The backdrop to the film is unnerving and unsettling – skies are overcast and cloudy. Eileen drives through drizzling rain to drop and collect Shane from his club. Many scenes are set against empty side-streets as Eileen waits for Shane to arrive at the pick-up point. The alleyways are sparsely populated and there is a sense of emptiness and weariness as each dreary day merges into one. In a sign of the disastrous turn Eileen’s life appears to be taking, she accidentally reverses over the motorbike of a local pizza delivery man who spends a sizable portion of the film trying to track Eileen down – further adding to an overarching sense of paranoia and fear. The world for Shane and Eileen appears to be hopelessly out of step with their personal reality. For both parties, life seems to be winding to a miserable close. But out of the darkness comes a ray of light – the duo start to find solace and hope from each other in trying to turn their lives around.

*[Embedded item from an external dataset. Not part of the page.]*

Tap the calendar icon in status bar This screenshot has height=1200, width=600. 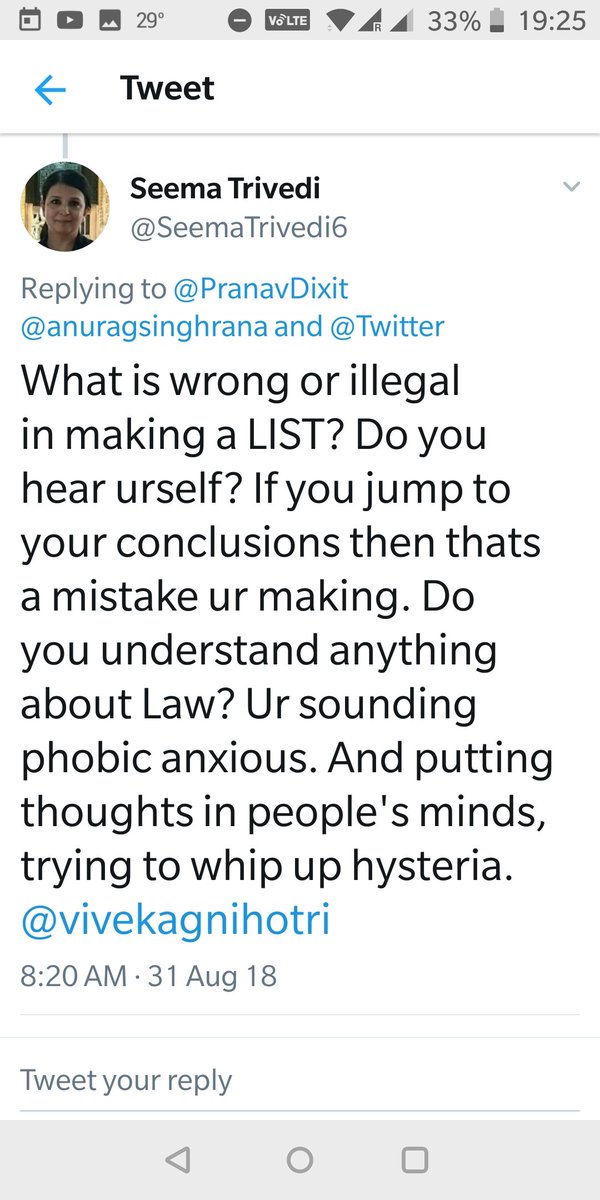[31, 20]
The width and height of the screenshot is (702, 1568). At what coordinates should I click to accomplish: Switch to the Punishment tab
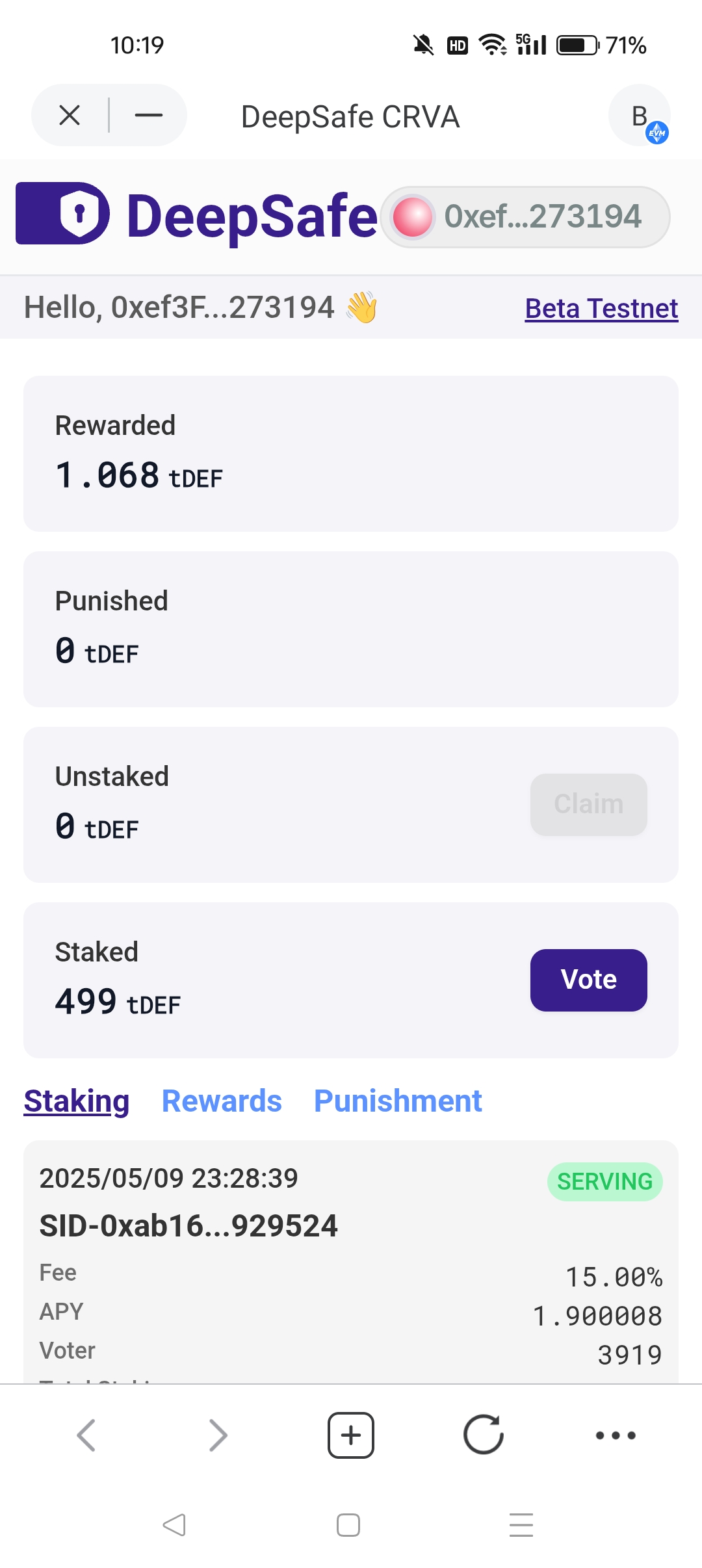tap(398, 1101)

Patrick Kielty excels in the role of Shane, a bowed but not broken family man, yearning for a return to the old days of being with his wife and child. Seána Kerslake is wonderful as Eileen who is saviour and guide to Shane’s ultimate redemption and, who in doing so, finds her own path.
Prasanna Puwanarajah in his feature directorial debut has steered this absolutely stunning film with a mastery that suggests a far greater body of work lies in his curriculum vitae. Stacey Gregg has written a solid script, enough to allow the actors freedom to fly yet remain true to Gregg’s vision. Casting by Amy Ball is flawless. Chemistry between Kielty and Kerslake is the main catalyst behind the emotional power of Ballywalter.
One of the most tender and moving films I have ever seen. I cried.
Ballywalter is in cinemas from 22nd September 2023.